思えば、下岡君の歌詞には「シティ」という言葉が多用されていた。僕らが生活する「街」のことだ。それは生活という最も身近な感覚でもあったし、大きな意味では世界そのものとして使われていたように思う。内側から眺めている視点、それでもどこか俯瞰しているような目線も持ち合わせていた。その視点が徐々に社会に焦点を合わせていくのは、必然のように感じたし、その言葉使いにはドキドキした。『Sayonara 90's』という曲にはシンパシーを強く感じたし、影響も受けた。同世代で最も意識している作詞家でもある。

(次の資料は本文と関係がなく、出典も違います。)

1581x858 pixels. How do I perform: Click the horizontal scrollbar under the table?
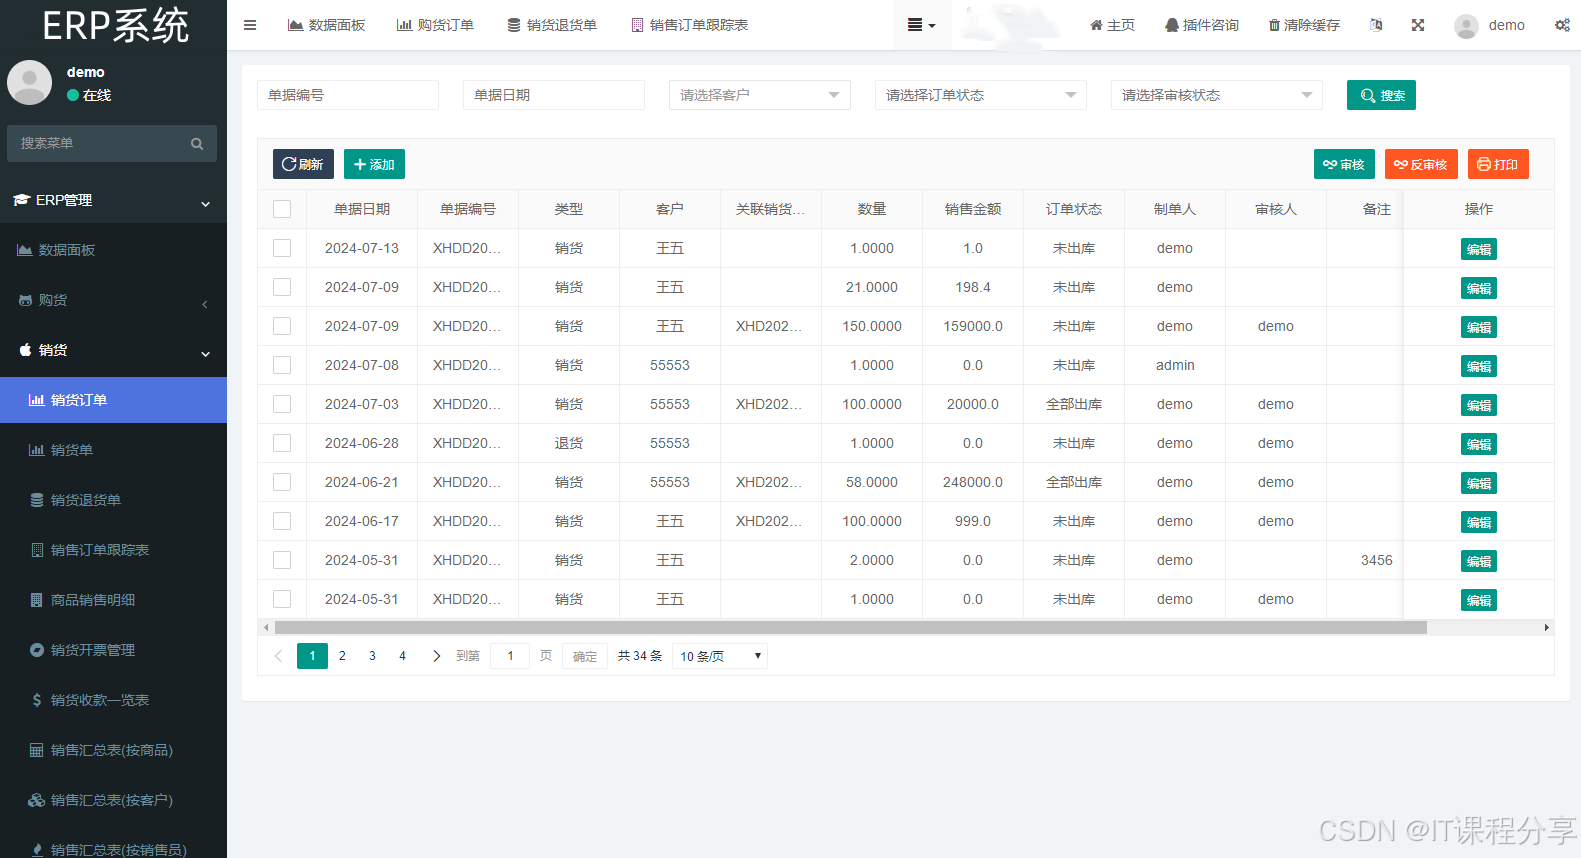[x=850, y=628]
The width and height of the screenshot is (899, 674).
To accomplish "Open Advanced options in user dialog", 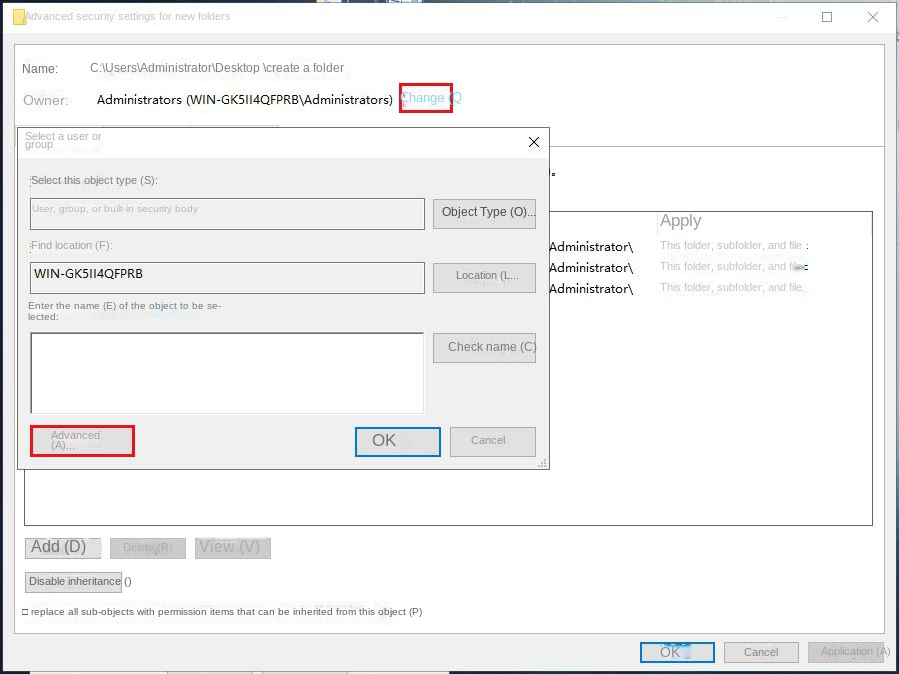I will [x=82, y=441].
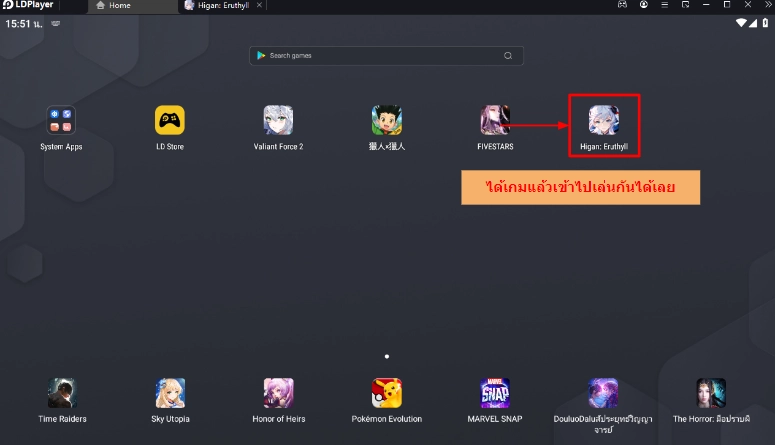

感覚が冴えているミュージシャンは時として予言者のような曲を書いてしまう。RADIOHEADの『KID A』が暗澹たるゼロ年代を予言したように。
この曲は震災前に書かれた曲なのに、今日の我々に突きつけられている言葉のように感じてしまう。
今、僕らが聴くべき音楽だと思う。
ビデオでは紹介できなかったけれど、健太郎君が歌う楽曲も素晴らしい。健太郎君の叙情性が、下岡君の社会へのコミットやプロテストソングを担保している。そういうバランスも良い。そして、その叙情性こそが、何よりもこのアルバムのハイライトでありクライマックスになっている。
アナログフィッシュは10月10日に日比谷野外音楽堂でフリーライブを行うので、時間のある方は是非!!